### EXERCISE AIM
Update the records below by replacing "Task" with "Instruction" wherever it occurs, and keep everything else unchanged. Leave the pictures out of your answer.

### ENTRIES
********************
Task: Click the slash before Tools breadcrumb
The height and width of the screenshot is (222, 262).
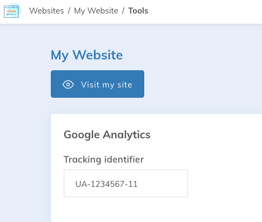Action: pos(123,11)
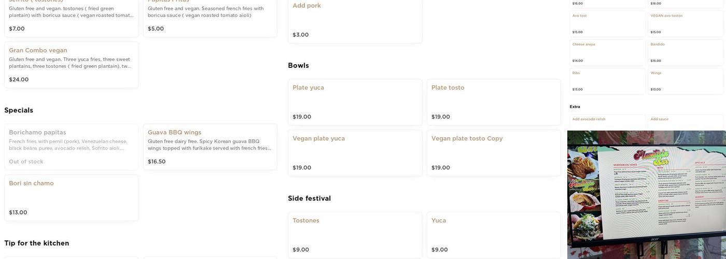Click Vegan plate tosto Copy card
The height and width of the screenshot is (259, 726).
point(493,153)

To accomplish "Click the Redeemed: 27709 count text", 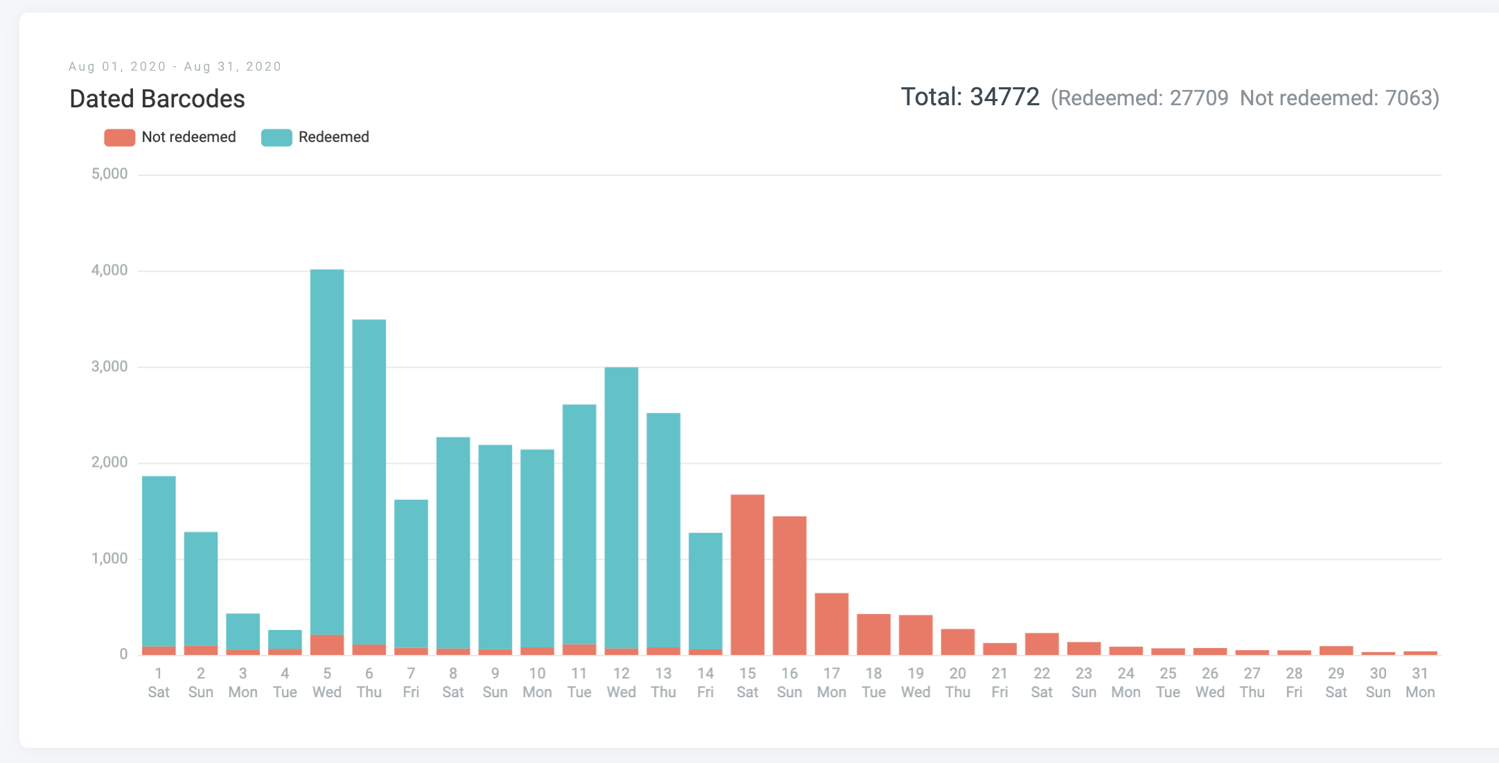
********************
### CORRECT OUTPUT
Instruction: Click the slash before Tools breadcrumb
The height and width of the screenshot is (222, 262).
Action: pos(123,11)
Click Vegan plate tosto Copy card
The height and width of the screenshot is (259, 726).
point(493,153)

To accomplish "Click the Redeemed: 27709 count text", 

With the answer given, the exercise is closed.